The Frog test

Biological pregnancy tests that used frogs and other animals to detect the presence of the pregnancy hormone hCG, although very reliable, were slow and laborious to perform. They were developed in essence in the 1930s and were widely used around the world until immunological tests were introduced around 1960.

 

Hogben Test

As early as the 1940s, frogs were being used in pharmacies as 'pregnancy tests'. The pharmacist would inject a mature female frog with an early morning urine sample from the woman who suspected she might be pregnant. Pregnancy was confirmed if the frog spawned within 18 hours.
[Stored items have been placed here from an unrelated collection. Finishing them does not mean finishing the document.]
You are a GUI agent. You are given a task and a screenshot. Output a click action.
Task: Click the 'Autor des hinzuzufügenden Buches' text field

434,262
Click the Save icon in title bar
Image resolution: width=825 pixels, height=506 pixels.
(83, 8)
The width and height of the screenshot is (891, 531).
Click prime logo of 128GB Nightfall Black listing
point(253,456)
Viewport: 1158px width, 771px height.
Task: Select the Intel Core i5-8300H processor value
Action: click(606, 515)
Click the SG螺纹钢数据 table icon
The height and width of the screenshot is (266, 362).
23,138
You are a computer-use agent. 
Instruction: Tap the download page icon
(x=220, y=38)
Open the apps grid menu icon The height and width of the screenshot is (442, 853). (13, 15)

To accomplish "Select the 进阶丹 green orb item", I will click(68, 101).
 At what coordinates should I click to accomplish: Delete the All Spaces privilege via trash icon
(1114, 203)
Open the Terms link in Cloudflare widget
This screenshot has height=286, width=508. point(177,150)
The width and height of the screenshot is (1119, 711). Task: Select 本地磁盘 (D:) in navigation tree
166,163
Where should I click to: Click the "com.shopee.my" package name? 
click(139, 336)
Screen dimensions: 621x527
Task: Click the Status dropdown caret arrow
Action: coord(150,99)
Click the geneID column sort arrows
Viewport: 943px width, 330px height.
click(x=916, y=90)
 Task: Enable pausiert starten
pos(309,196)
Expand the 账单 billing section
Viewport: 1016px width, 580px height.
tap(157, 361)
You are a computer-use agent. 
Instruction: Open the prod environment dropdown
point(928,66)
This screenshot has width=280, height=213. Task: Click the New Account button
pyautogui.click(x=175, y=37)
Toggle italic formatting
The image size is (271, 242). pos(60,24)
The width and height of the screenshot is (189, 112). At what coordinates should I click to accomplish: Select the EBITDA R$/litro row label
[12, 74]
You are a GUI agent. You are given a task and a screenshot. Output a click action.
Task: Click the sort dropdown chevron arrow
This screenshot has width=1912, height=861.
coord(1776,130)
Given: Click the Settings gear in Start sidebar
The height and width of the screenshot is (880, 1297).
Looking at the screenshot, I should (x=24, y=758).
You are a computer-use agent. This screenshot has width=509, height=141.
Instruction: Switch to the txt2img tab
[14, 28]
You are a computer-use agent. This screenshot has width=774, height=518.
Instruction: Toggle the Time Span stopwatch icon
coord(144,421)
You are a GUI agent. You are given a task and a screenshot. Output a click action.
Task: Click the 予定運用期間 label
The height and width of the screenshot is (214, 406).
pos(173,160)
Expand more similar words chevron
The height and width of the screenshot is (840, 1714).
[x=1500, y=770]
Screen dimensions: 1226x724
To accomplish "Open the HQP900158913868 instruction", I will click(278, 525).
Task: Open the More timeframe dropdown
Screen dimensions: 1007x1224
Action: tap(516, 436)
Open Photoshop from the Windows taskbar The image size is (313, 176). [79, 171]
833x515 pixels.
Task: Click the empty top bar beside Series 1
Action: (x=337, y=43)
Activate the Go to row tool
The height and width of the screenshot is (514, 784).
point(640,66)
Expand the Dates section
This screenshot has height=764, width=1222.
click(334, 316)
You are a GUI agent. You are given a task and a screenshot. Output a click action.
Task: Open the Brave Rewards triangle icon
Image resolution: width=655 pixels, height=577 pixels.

However, unlike with modern tests, women had to wait several weeks after missing a period before the test would work.

 

Large numbers of African Clawed frogs (Xenopus laevis) specimens were imported from Southern Africa to Europe, Australia, Asia and North America for use in these tests. The frogs’ only protection from complete extinction was that they were expensive to transport and difficult to look after – pharmacies had to have temperature-regulated tanks or aquariums to keep the amphibians in. Only with the introduction of chemical pregnancy tests did the 'pharmaceutical frog' find itself out of a job.

 

Galli-Mainini Test

The South American doctor Carlos Galli Mainini was able to speed up the Hogben process significantly, by injecting a small amount of urine from a woman who suspects she is pregnant into the dorsal lymph sack of a male frog. If the woman is pregnant, the pregnancy hormone present in her urine will cause the frog to produce sperm, easily seen under a microscope, within 3 hours.

 

The test is not painful for the frog, which is ready to be used for another test two weeks later.